Would you return each entry exactly as written, omitting any pictures?

+++ Given records +++

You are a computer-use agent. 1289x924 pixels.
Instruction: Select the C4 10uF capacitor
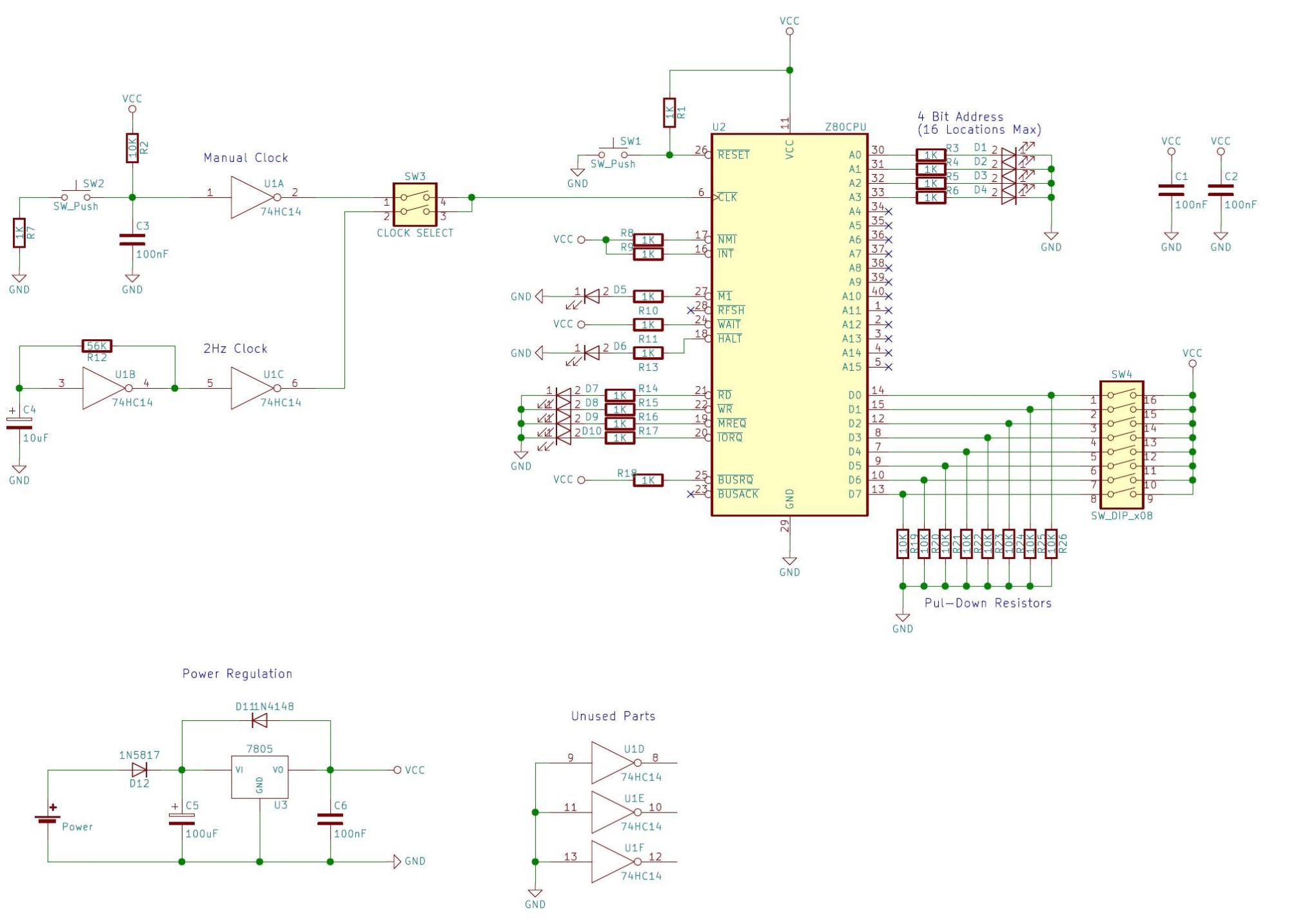(19, 422)
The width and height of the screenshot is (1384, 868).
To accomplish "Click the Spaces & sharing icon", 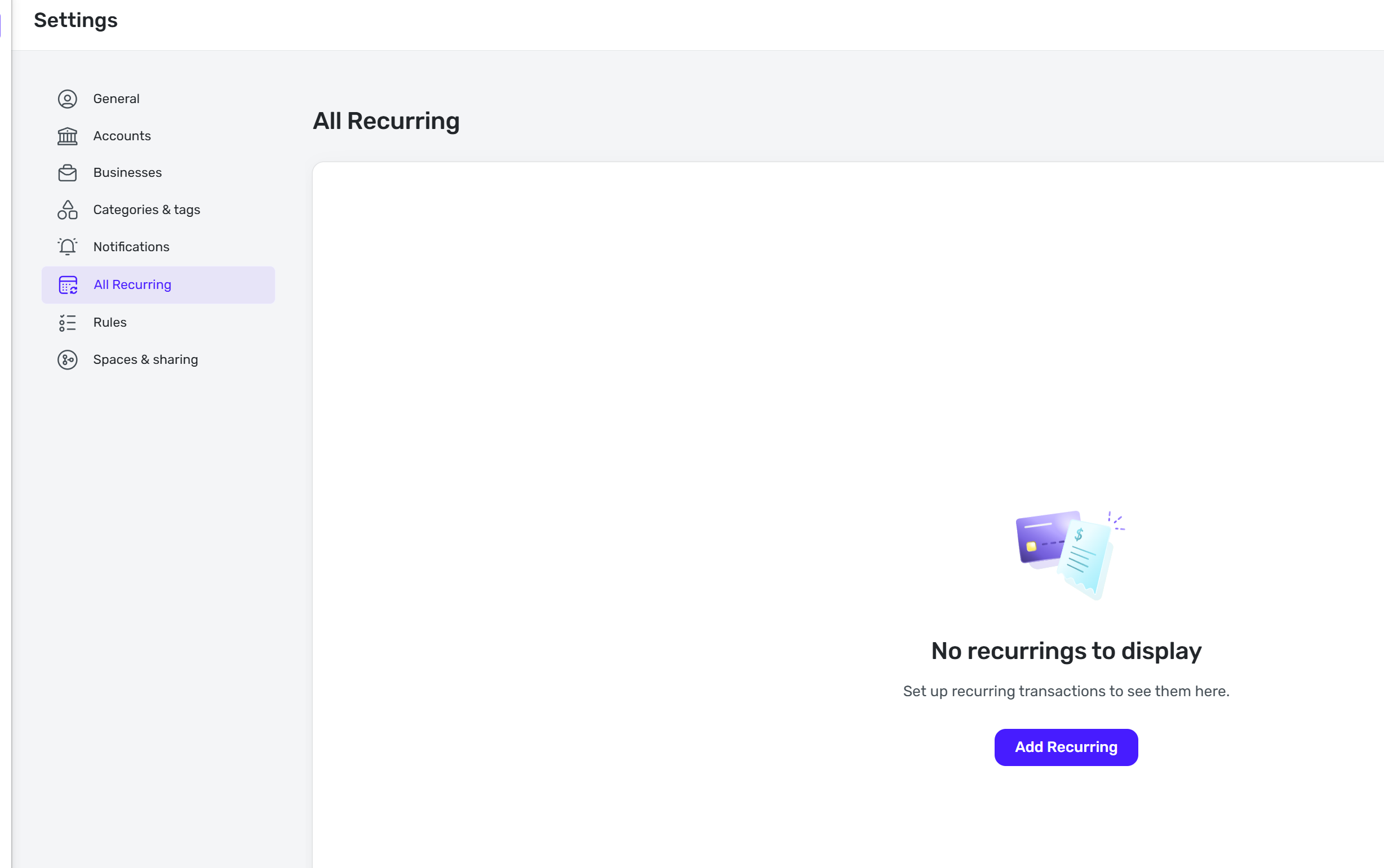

+++

Output of the exercise
You are a computer-use agent. 1289x924 pixels.
Instruction: Select the C4 10uF capacitor
(19, 422)
The width and height of the screenshot is (1384, 868).
To accomplish "Click the Spaces & sharing icon", 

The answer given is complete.